→ Supplied entries
......
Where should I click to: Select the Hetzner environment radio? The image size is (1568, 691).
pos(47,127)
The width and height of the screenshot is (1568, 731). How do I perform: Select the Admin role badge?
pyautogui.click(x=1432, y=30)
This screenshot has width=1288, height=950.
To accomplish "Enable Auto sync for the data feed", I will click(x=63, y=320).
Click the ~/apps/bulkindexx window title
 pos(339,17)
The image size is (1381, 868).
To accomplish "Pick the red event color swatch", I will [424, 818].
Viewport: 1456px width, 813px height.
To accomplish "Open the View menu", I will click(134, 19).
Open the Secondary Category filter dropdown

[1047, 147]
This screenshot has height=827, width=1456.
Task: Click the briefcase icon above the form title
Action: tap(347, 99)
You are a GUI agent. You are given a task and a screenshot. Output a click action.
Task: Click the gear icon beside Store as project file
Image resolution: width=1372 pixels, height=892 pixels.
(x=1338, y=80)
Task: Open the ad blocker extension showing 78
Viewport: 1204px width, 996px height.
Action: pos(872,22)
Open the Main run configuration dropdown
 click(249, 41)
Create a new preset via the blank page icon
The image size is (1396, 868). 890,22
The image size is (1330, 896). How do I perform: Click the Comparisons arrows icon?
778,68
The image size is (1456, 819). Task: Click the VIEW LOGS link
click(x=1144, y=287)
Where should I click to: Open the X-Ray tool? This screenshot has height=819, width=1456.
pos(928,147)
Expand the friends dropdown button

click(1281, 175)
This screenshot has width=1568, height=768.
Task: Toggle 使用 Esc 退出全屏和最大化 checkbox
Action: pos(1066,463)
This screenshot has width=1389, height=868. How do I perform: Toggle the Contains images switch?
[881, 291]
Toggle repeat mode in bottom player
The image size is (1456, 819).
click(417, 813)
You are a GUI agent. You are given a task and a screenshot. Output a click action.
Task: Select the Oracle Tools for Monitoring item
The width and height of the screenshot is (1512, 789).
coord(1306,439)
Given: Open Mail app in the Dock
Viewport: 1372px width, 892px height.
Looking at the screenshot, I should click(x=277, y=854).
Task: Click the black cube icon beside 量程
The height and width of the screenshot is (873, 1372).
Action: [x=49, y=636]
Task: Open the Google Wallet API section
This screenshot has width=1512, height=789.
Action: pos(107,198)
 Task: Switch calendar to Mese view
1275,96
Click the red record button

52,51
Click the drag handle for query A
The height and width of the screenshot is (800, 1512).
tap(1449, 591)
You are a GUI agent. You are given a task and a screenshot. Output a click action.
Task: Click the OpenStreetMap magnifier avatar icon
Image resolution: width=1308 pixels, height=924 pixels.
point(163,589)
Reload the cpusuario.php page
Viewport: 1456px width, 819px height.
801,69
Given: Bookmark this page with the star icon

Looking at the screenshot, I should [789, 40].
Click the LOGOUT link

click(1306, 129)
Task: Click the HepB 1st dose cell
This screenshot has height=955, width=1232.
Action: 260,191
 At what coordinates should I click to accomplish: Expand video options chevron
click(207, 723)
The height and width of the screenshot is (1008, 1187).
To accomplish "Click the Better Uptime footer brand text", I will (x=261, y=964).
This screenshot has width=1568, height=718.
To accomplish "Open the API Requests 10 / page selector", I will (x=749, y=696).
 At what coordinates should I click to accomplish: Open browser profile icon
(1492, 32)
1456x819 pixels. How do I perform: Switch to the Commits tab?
......
→ The task
The string "beside" marks the lines to return from the material. Copy each one.

→ Reply
Task: Click the gear icon beside Store as project file
Task: Click the black cube icon beside 量程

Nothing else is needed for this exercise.